The Daily WTF is a site that collects programmers’ horror stories. I thought the following horror story [it’s the second story on the page] provides a good example of why it’s important to double-check the code of scientific software.
Long ago, I worked as a programmer at a university’s hearing research lab. They were awarded a large government grant to study the effects of different kinds of noise on hearing. For the really loud and really faint noises, the researchers used animal subjects with ears that are similar to human ears. Specifically, chinchillas.
The chinchillas would be put in to a special chamber for several hours at a time to have their hearing tested. Since the little rodents don’t respond so well to questions like, “which sound is louder?,” a good amount of time had to be spent training them to jump over a little bar in their chamber whenever they heard a beep.
Because a large part of the research project was to study the long term effects of hearing, the tests would have to be run twenty-four hours a day, seven days a week, for several years. Obviously, it was pretty important that the chinchilla testing be automated. But not very important, though. If it had been very important, they would have had someone other than a grad student write it.

......

● Task directions
Answer each question from the text.
(a) Which animals did the hearing research lab use as subjects for the very loud and very faint noises?
(b) What were these animals trained to do whenever they heard a beep?
(c) For how long would the tests have to be run?
The rows that come after this text have no connection to it.

......

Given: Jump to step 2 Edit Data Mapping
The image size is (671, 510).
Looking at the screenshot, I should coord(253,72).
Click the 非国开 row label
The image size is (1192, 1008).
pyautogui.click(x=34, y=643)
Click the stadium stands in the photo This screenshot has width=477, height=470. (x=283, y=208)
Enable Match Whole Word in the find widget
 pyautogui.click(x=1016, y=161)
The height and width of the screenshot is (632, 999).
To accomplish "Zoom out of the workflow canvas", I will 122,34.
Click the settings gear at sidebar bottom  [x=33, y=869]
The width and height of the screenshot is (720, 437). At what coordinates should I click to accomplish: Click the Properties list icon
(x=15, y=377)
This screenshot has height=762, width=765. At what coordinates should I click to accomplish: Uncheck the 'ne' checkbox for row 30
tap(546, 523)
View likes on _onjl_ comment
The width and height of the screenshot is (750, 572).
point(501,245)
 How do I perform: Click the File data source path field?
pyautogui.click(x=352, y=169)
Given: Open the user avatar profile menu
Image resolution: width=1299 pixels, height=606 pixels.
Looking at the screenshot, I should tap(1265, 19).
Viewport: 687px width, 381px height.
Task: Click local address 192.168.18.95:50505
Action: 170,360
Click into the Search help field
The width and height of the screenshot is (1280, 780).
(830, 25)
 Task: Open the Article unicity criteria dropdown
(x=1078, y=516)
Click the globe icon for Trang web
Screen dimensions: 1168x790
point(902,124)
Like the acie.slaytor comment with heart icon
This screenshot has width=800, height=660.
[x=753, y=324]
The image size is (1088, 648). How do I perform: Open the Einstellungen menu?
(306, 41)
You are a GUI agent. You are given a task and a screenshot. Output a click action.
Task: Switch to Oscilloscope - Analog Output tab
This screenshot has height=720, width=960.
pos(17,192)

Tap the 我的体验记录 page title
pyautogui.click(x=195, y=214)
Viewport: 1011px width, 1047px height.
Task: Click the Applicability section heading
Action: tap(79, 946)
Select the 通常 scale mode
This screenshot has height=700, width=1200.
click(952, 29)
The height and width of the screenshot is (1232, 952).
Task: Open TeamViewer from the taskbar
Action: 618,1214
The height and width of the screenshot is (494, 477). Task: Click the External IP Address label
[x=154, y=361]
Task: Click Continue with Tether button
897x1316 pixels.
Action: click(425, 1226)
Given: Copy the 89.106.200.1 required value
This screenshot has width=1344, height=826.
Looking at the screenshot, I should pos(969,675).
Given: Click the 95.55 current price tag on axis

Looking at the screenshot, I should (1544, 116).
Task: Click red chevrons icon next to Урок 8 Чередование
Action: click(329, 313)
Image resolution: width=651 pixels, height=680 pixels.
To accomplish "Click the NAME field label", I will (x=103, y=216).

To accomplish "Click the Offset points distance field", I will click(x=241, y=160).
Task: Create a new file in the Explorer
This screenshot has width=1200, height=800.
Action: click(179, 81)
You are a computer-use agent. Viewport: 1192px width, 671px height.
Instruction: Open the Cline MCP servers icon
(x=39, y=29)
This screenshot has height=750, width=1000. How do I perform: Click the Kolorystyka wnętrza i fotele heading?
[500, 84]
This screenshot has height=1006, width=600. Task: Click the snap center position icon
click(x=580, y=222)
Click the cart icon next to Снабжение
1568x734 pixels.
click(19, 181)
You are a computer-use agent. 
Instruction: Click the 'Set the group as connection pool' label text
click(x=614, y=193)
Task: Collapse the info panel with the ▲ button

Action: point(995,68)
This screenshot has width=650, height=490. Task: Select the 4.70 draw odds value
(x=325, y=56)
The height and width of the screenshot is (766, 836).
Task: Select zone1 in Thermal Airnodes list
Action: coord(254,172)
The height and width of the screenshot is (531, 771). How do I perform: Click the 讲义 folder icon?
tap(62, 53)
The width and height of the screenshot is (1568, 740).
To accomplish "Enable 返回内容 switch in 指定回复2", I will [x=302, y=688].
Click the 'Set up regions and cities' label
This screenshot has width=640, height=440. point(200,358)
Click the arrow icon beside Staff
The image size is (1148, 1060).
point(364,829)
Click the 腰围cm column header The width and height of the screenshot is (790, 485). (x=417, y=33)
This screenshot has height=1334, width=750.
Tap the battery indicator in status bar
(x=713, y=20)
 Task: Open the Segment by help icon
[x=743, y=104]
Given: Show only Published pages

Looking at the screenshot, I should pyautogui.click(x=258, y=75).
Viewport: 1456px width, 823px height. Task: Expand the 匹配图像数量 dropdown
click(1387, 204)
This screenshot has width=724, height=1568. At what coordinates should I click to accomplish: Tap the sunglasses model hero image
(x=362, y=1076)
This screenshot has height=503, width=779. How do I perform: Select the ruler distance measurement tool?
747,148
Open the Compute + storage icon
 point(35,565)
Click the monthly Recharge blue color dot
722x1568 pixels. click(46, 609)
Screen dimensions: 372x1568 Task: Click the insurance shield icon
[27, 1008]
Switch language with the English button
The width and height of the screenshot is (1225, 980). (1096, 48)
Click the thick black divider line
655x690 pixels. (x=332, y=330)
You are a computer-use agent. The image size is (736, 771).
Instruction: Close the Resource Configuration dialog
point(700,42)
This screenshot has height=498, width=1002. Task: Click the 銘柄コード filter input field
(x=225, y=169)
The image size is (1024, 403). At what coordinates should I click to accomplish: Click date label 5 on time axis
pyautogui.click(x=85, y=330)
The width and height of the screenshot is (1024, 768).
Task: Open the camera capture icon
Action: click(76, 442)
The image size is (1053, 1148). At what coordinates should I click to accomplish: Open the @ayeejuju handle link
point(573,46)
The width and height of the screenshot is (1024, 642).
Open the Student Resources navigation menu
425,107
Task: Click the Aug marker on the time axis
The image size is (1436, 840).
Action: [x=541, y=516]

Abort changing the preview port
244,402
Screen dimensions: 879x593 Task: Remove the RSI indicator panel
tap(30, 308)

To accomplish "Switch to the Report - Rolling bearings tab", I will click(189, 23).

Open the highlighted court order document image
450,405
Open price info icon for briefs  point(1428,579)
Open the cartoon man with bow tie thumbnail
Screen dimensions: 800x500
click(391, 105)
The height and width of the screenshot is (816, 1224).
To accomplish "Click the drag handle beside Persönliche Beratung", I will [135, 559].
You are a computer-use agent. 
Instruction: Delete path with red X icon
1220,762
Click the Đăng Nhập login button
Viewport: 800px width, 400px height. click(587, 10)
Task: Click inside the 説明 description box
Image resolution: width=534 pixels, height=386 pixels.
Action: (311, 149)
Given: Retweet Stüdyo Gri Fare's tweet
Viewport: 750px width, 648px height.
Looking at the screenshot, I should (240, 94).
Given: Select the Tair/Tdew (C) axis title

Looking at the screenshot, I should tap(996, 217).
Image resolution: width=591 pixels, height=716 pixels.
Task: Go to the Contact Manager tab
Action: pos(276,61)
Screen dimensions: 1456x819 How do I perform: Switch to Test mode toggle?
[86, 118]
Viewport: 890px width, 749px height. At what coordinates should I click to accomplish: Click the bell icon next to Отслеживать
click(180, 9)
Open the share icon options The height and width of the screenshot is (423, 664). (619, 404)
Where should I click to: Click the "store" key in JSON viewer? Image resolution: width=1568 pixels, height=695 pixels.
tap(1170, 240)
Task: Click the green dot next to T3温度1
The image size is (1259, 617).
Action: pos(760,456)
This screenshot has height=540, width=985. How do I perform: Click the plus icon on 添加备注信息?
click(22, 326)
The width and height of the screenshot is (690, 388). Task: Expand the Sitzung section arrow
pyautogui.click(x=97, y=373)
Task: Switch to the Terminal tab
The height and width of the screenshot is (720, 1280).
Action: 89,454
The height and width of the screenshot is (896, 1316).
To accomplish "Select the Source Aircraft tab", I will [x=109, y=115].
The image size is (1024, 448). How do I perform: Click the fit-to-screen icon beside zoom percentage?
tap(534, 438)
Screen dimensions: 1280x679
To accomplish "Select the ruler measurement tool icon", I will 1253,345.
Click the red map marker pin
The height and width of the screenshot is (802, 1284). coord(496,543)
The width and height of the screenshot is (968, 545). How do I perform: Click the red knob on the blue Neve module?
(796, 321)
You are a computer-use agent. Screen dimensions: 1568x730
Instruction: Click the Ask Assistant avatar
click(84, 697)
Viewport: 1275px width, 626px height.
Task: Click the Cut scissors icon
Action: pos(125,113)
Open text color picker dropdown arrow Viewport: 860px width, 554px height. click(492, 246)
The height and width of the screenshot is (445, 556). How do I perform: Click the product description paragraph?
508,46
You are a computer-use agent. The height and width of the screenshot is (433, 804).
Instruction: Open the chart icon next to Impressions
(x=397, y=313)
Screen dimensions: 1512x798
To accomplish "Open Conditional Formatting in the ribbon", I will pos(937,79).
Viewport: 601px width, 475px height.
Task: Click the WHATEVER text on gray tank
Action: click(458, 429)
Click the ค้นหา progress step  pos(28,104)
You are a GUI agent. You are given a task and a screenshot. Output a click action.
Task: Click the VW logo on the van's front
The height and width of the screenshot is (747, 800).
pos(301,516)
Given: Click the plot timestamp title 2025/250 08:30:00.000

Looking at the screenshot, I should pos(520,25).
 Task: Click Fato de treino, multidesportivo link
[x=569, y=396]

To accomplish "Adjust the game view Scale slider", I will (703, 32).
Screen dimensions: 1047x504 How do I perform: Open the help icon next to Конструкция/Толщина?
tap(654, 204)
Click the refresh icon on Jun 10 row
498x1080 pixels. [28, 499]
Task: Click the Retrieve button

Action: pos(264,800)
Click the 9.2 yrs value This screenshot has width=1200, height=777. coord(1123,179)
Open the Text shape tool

......

● Task response
(a) Chinchillas.
(b) Jump over a little bar in their chamber.
(c) Twenty-four hours a day, seven days a week, for several years.